[What you are asked to do]: From the line containing "Viewport: 868px width, 600px height." down to the final entry below, restate each line word for word.

[Data records]:
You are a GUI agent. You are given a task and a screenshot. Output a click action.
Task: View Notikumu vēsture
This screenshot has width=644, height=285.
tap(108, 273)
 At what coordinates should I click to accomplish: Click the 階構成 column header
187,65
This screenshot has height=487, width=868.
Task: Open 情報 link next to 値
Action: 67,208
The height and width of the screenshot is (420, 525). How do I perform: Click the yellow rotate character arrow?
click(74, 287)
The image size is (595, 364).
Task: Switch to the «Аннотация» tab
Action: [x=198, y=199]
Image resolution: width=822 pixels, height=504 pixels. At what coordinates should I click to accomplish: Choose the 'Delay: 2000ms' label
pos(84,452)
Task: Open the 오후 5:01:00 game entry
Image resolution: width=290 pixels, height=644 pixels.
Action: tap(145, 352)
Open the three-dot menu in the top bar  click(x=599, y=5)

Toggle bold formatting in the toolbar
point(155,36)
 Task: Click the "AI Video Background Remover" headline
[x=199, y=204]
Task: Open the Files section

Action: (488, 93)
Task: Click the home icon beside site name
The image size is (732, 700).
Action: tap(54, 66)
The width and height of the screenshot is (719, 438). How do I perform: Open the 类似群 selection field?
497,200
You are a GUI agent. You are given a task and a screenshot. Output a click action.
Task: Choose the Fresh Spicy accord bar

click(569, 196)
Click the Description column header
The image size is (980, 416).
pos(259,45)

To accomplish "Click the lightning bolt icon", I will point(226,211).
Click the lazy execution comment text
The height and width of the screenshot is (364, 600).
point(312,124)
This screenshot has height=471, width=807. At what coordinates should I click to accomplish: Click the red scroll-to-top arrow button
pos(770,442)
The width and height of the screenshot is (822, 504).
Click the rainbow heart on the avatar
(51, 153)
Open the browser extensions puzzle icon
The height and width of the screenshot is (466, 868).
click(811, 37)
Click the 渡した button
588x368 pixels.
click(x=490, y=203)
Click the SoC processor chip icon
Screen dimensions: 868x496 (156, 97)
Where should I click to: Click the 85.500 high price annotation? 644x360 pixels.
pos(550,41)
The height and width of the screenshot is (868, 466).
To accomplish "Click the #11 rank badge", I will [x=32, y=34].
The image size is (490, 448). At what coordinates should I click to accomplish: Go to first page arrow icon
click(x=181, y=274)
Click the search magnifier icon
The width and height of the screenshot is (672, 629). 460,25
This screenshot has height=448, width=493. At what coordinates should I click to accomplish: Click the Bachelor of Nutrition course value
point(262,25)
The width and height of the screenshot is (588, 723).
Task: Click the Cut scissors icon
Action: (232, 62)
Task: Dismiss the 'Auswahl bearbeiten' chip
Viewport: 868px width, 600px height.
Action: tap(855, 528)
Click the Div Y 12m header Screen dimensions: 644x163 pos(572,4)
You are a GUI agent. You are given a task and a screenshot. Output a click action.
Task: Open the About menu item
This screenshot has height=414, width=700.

[Result of the task]:
Viewport: 868px width, 600px height.
Action: tap(855, 528)
Click the Div Y 12m header Screen dimensions: 644x163 pos(572,4)
You are a GUI agent. You are given a task and a screenshot. Output a click action.
Task: Open the About menu item
This screenshot has height=414, width=700.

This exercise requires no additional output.